### 課題 1
銀座の店についての文章によると、地下二階には何があるか。
### 課題 2
銀座の店についての文章を、最後の発言の後から書き継げ。

### 読解テキスト

════════

地下一階はラウンジ形式で壁には無数のワインやシャンパンがガラス越しに並べられている。夕方5時ぐらいから「グラス・シャンパン+タパス」でくつろいでもらう、いわゆる” アペリティフ文化 ” を日本に定着させたいという。蒸し暑い日本の夏にはシャンパンがとても合う。グッドアイデアだ! そしてもう一階、階段を下りていくと地下二階はメインダイニング。白い壁と木のぬくもりを基調にした店内は吹き抜けになっていて、その空間が何とも言えずに解放感を醸し出している。ドミニクらしいバランスのとれた食材、そして日本人にも全く違和感のないソフトな味付け、そして何と言っても「ロブション・ヘリテージュ」ともいうべく繊細な盛り付けはしっかりと継承されている。

ドミニクはパリのど真ん中にガストロノミーを基調とした珠玉のような小さなビストロや料理教室・知人・仲間とのプライベートな空間を意識したサロン、そして地元のサラリーマンたちのランチを一手にまかなう社食形式の店を経営している。そして今度の銀座でのオープンと、その長年のキャリアと知名度でしっかりと地に足の着いたビジネスを展開している。「自分が本当にやりたいことだけをやっている。自分の頭で考え、気持ちの通じ合えるるスタッフたちに囲まれて、大好きなお客様を満足させてあげる。その時・その時の社会の動きを敏感に感じとりながら一歩一歩時間をかけて進化していく。そんな自分の立ち位置に今、とても満足しています。」

════════

### 演習データ
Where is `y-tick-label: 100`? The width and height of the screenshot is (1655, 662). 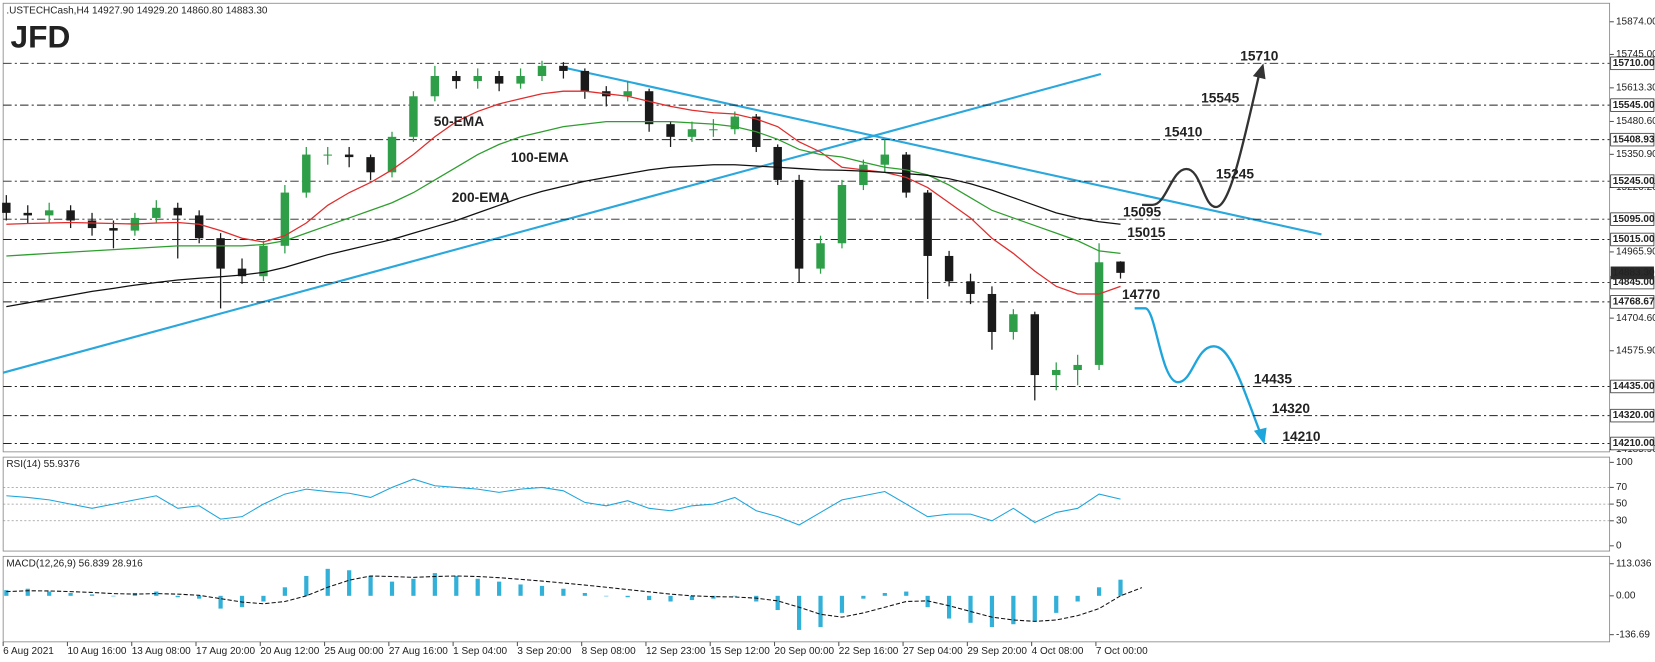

════════

### 解答 1
メインダイニング。

### 解答 2
パリの店には日本人の料理人がたくさん働いている。そしてパリからもサービススタッフが定期的に銀座を訪れては日本人客に満足のいくおもてなしを実践しようとしている。日本とフランスを「ドミニク・ブシェ」というひとつのベクトルで結んでいく。400年の歴史を持つトゥール・ダルジャンや昭和天皇も宿泊されたパリのホテル・ド・クリヨンの総料理長、故郷にオープンしたオーベルジュ、ムーラン・ド・マルクーズ・・・など時代を象徴する様々な最高のポジションを一つ一つ手に入れてきたドミニク。そんな中で育くんできた料理人としてのセンスや勘、そういったものを次世代の若い料理人たちと分かち合い実践しあいながら、また新しいドミニクの世界観を創りだそうとしている。そう、大好きな日本で、自分の店を核にしながら日本とフランス間を往復し同時進行でフランス料理界を変えていきたいと願っている。そんな人生を「しあわせ」という言葉以外で何と表現したらいいだろうか?  ドミニクのキラキラと輝いている眼が、それを如実に語っている。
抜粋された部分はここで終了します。